The electronic version of this article is the complete one and can be found online at: http://www.retrovirology.com/content/9/S1/O3


Published:25 May 2012

© 2012 Rafati et al; licensee BioMed Central Ltd.

This is an Open Access article distributed under the terms of the Creative Commons Attribution License (http://creativecommons.org/licenses/by/2.0), which permits unrestricted use, distribution, and reproduction in any medium, provided the original work is properly cited.

Oral presentation

Despite the effectiveness of antiretroviral medication, the HIV virus persists in resting memory T cells of infected patients in a latent state, providing the main impediment to eradication of the virus.
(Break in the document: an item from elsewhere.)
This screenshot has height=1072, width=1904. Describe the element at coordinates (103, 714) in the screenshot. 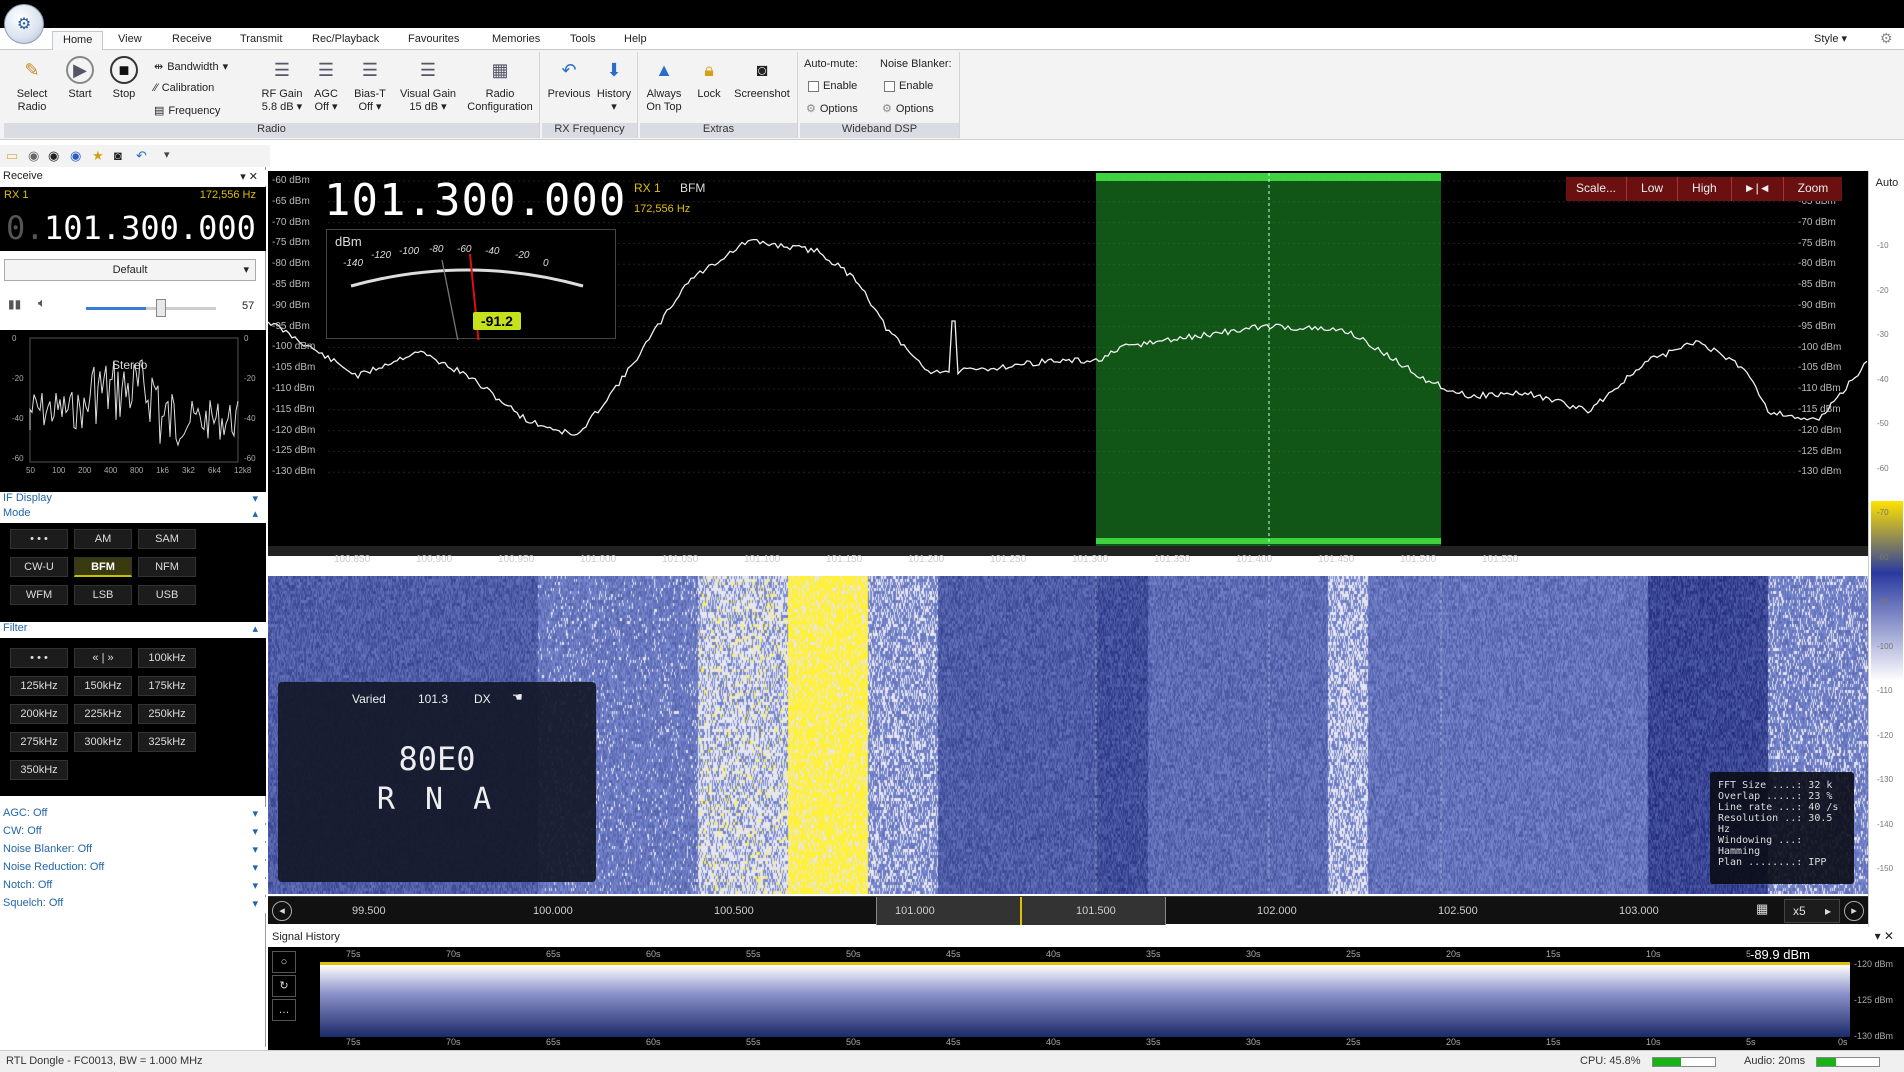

We are interested in identifying the molecular mechanism responsible for the establishment and maintenance of HIV latency and its re-activation. We recently used a cell system reflecting HIV latency in my lab to determine the high resolution nucleosomal landscape of the latent HIV LTR and examine its dynamic changes upon re-activation (Rafati et al., Nov 2011 PLoS Biology). We combined mathematical predictions of nucleosome positioning with a combinatorial biochemical approach based on formaldehyde crosslinking of latent and activated HIV infected cells (using FAIRE, ChIP and high resolution MNase nucleosomal mapping) to define LTR nucleosome positioning and regulation during active and latent HIV infections. We found that BAF, an ATP-dependent chromatin remodelling complex generates a chromatin structure at the LTR that is energetically unfavorable to its intrinsic histone-DNA sequence preferences. Specifically, we find that BAF positions a repressive nucleosome immediately downstream of the HIV transcription start site, abrogating transcription, and in this way contributes to the establishment and maintenance of HIV latency. Our data describe a novel molecular mechanism for the establishment and maintenance of HIV latency, and we identify the catalytic subunit of BAF, the enzyme BRG1, as a putative molecular target to deplete the latent reservoir in infected patients. We will also present preliminary data addressing the role of a novel signalling pathway in de-repression of latent HIV, and the effect of small molecules and ligands, which activate this pathway to study reactivation of latent HIV. We anticipate these experiments will further our understanding of HIV transcription regulation and identify both novel cofactors for targeting and molecules with potential to purge HIV latency.